**EXTRAIT DU DOCUMENT**.

=======

Pour limiter les dégâts des FM sans scrupules et promouvoir l’intégrité dans le SIA, De George invite les agents de ce système, spécialement les nations et les FM, à s’inspirer des institutions de base du SAEL. Ces agents devraient par conséquent observer rigoureusement les valeurs suivantes afin d’opérer un changement notable : la justice, la culture de la négociation, la coopération et le respect mutuel. Ce projet de réforme douce annonce anticipativement les exigences de l’intégrité et les outils requis pour garantir leur effectivité une fois qu’elles sont acceptées. Il rejette l’impérialisme, l’unilatéralisme et autres méthodes visant à contourner les principes de justice et de participation dans l’organisation du marché international (De George 1993a : 34-35).

 

Qu’est-ce qui est substantiellement reproché aux FM dans les pays en voie de développement ? D’abord convient-il de ne pas oublier les abus susmentionnés et la critique courante de l’économisme globalisant et de ses institutions majeures. Pour De George, trois critiques  majeures sont retenues à la charge des entreprises multinationales. Ce sont:

 

 (1) les entreprises multinationales opèrent immoralement dans les pays en voie de développement en exploitant les travailleurs, en exploitant les ressources naturelles et en tirant des profits exorbitants ; (2) elles concurrencent inéquitablement en ces pays au détriment des pays hôtes, et (3) elles constituent une cause majeure de l’appauvrissement des pays en voie de développement et de troubles rencontrés en ces pays  (De George 2006b : 515).

=======

**SECTION DES DONNÉES**.
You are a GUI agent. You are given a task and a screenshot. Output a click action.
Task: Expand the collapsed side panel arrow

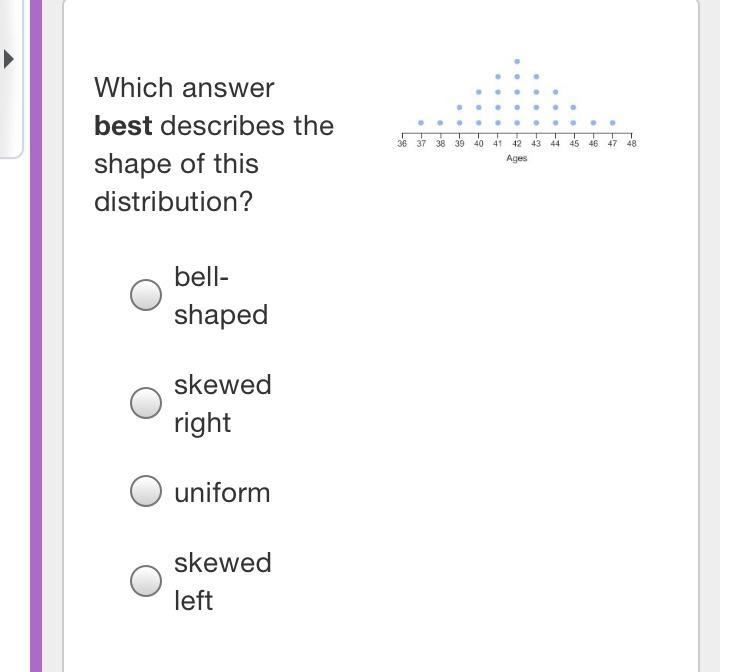point(8,59)
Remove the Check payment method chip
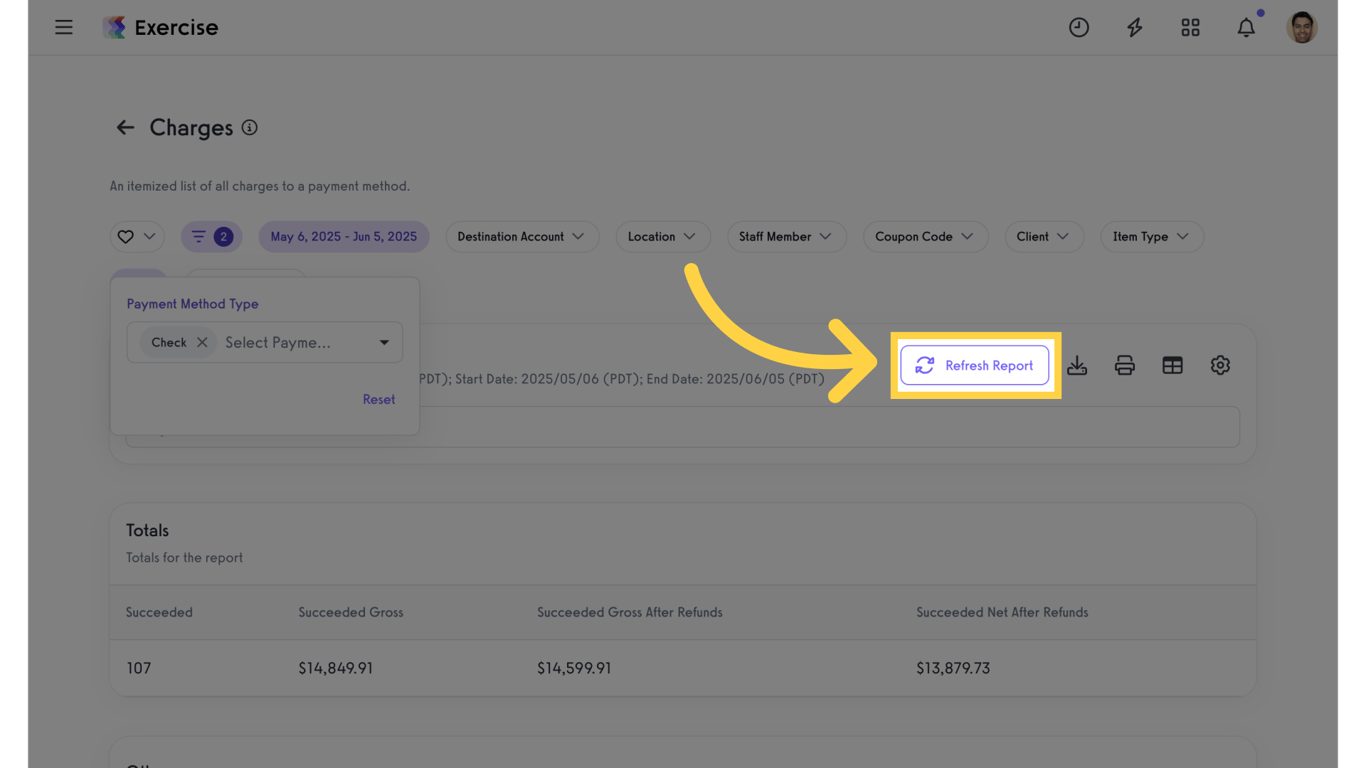 (202, 342)
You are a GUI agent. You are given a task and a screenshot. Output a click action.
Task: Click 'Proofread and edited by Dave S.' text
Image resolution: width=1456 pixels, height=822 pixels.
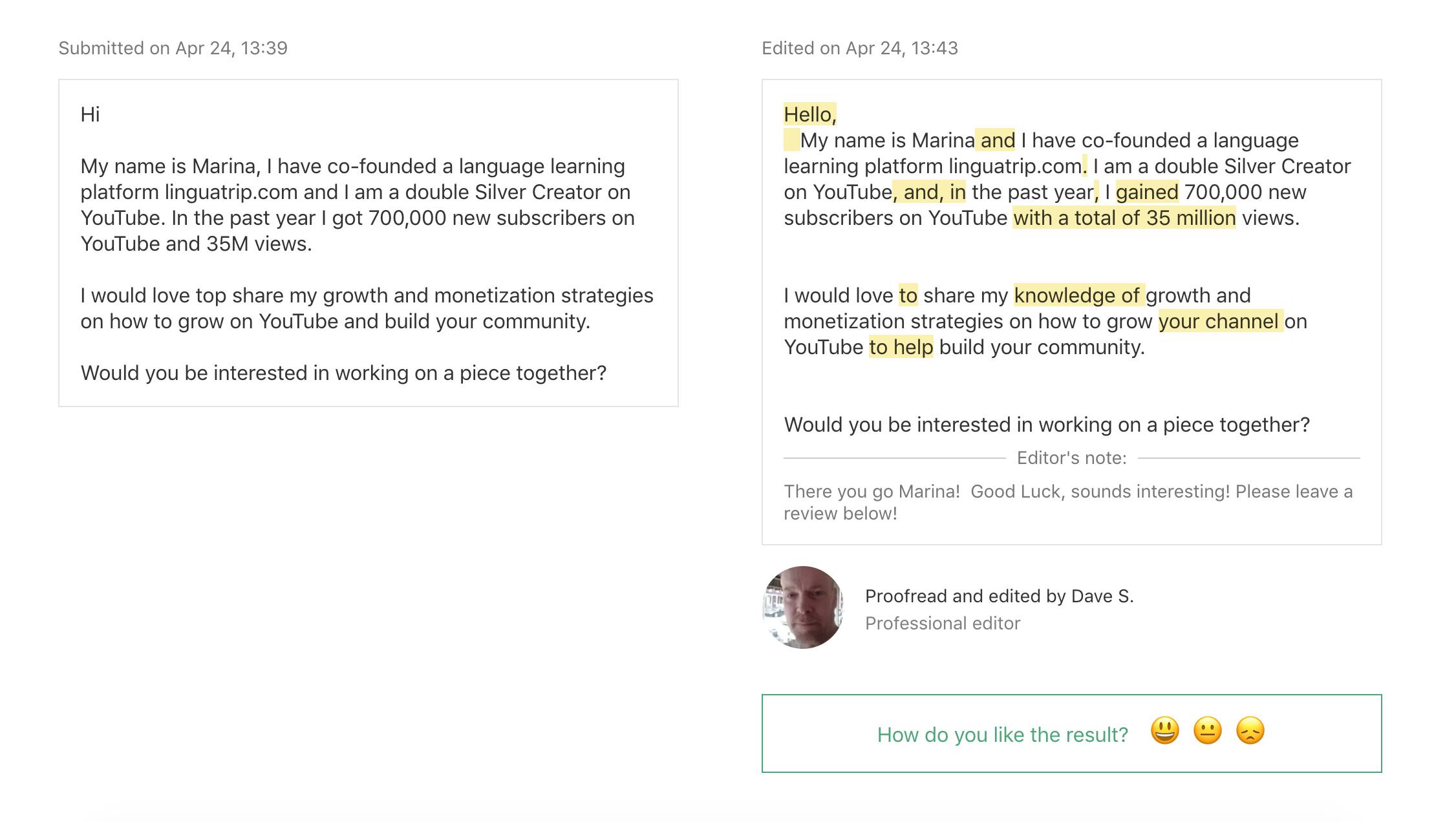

=======

**LISTE DES TÂCHES**.
(a) Répondez aux questions suivantes d'après l'extrait sur les entreprises multinationales, chacune sur sa propre ligne :
(i) Quelles valeurs les agents devraient-ils observer rigoureusement pour opérer un changement notable ?
(ii) Que rejette le projet de réforme douce ?
(iii) Combien de critiques majeures De George retient-il à la charge des entreprises multinationales ?
(b) Résumez en deux phrases l'extrait sur les entreprises multinationales.
(c) Poursuivez l'extrait sur les entreprises multinationales à la suite de sa dernière phrase.

**RÉPONSES PAR TÂCHE**.
(a)
(i) La justice, la culture de la négociation, la coopération et le respect mutuel.
(ii) L'impérialisme, l'unilatéralisme et autres méthodes visant à contourner les principes de justice et de participation dans l'organisation du marché international.
(iii) Trois.

(b) De George invite les agents du SIA, spécialement les nations et les FM, à s'inspirer des institutions de base du SAEL en observant la justice, la culture de la négociation, la coopération et le respect mutuel. Il retient trois critiques majeures contre les entreprises multinationales : elles opèrent immoralement dans les pays en voie de développement, y concurrencent inéquitablement au détriment des pays hôtes et constituent une cause majeure de leur appauvrissement et de leurs troubles.

(c)
 

Il évalue froidement cette accusation avant de préciser son avis personnel. En fait, il accepte avec nuance les données essentielles de la critique tout en l’atténuant considérablement. Néanmoins, l’appréciation achevée de cette critique ne peut résulter que des études empiriques pluridisciplinaires. Elle demande par ailleurs l’emploi des méthodes interdisciplinaires. Un travail à faire. De George rejette toutefois l’argument selon lequel le SAEL dépend de l’exploitation des pays en voie de développement. Cette critique lui crée un espace pour réaffirmer la logique sous-tendant le projet de sa réforme:

 

 Comme dans notre analyse du système de l’entreprise libre aux Etats-Unis, les arguments que les critiques soutiennent ne montrent pas que l’extension de ce système à travers les multinationales contrôlées par l’Amérique est intrinsèquement immoral (De George 2006b : 520).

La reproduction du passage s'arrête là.